Blockchains are computers that can make commitments. Traditional computers are ultimately controlled by people, either directly in the case of personal computers or indirectly through organizations. Blockchains invert this power relationship, putting the code in charge. A game theoretic mechanism — a so-called consensus mechanism — makes blockchains resilient to modifications to their underlying physical components, effectively making them resilient to human intervention.
As a result, a properly designed blockchain provides strong guarantees that the code it runs will continue to operate as designed. For the first time, a computer system can be truly autonomous: self-governed, by its own code, instead of by people. Autonomous computers can be relied on and trusted in ways that human-governed computers can’t.
Computers that make commitments can be useful in finance. The most famous example of this is Bitcoin, which makes various commitments, including that there will never be more than 21 million bitcoins, a commitment that makes bitcoins scarce and therefore capable of being valuable. Without a blockchain, this commitment could have been made by a person or a business, but it is unlikely that other people would have really trusted that commitment, since people and businesses change their minds all the time. Prior to Bitcoin, besides precious metals which are naturally scarce, the only credible commitments to monetary scarcity came from governments.
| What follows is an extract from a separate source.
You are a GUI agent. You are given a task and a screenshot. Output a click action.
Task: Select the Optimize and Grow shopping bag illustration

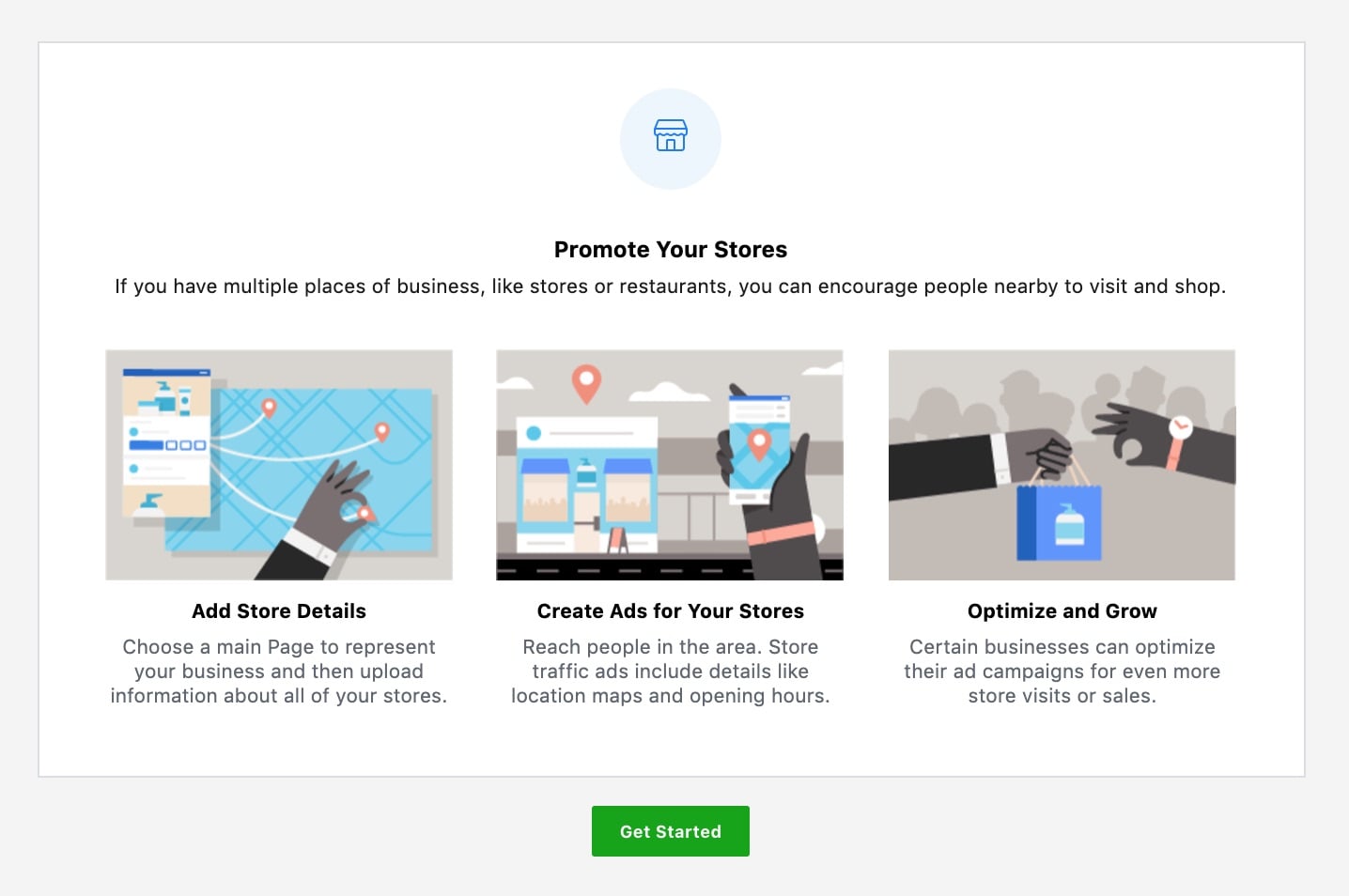click(x=1062, y=465)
Ethereum was the first blockchain to support a general-purpose programming language, allowing for the creation of arbitrarily complex software that makes commitments. Two early applications built on Ethereum are Compound and Maker Dao. Compound makes the commitment that it will act as a neutral, low-fee lending protocol. Maker Dao makes a commitment to maintain the price stability of a currency called Dai that can be used for stable payments and value store. As of today, users have locked up hundreds of millions of dollars in these applications, a testament to the credibility of their commitments.
Applications like Compound and Maker can do things that pre-blockchain software simply couldn’t, such as hold funds that reside in the code itself, as opposed to traditional payment systems which only hold pointers to offline bank accounts. This removes the need to trust anything other than code, and makes the system end-to-end transparent and extensible. Blockchain applications do this autonomously — every human involved in creating these projects could disappear and the software would go on doing what it does, keeping its commitments, indefinitely.
What else can you do with computers that make commitments? One fertile area being explored is re-architecting popular internet services like social networks and marketplaces so that they make strong, positive commitments to their communities. For example, users can get commitments baked into the code that their data will be kept private and that they won’t get de-platformed without due process. Third-party developers can safely invest in their businesses knowing that the rules are baked into the network and can’t change, protecting them from platform risk. Using the financial features of blockchains, users and developers can receive tokens in order to participate in the upside of the network as it grows.
Blockchains have arrived at an opportune time. Internet services have become central to our economic, political, and cultural lives, yet the trust between users and the people who run these services is breaking down. At the same time, industries like finance that have traditionally depended on trust have resisted modernization. The next few years will be exciting — we are only beginning to explore the idea maze unlocked by this new kind of computer.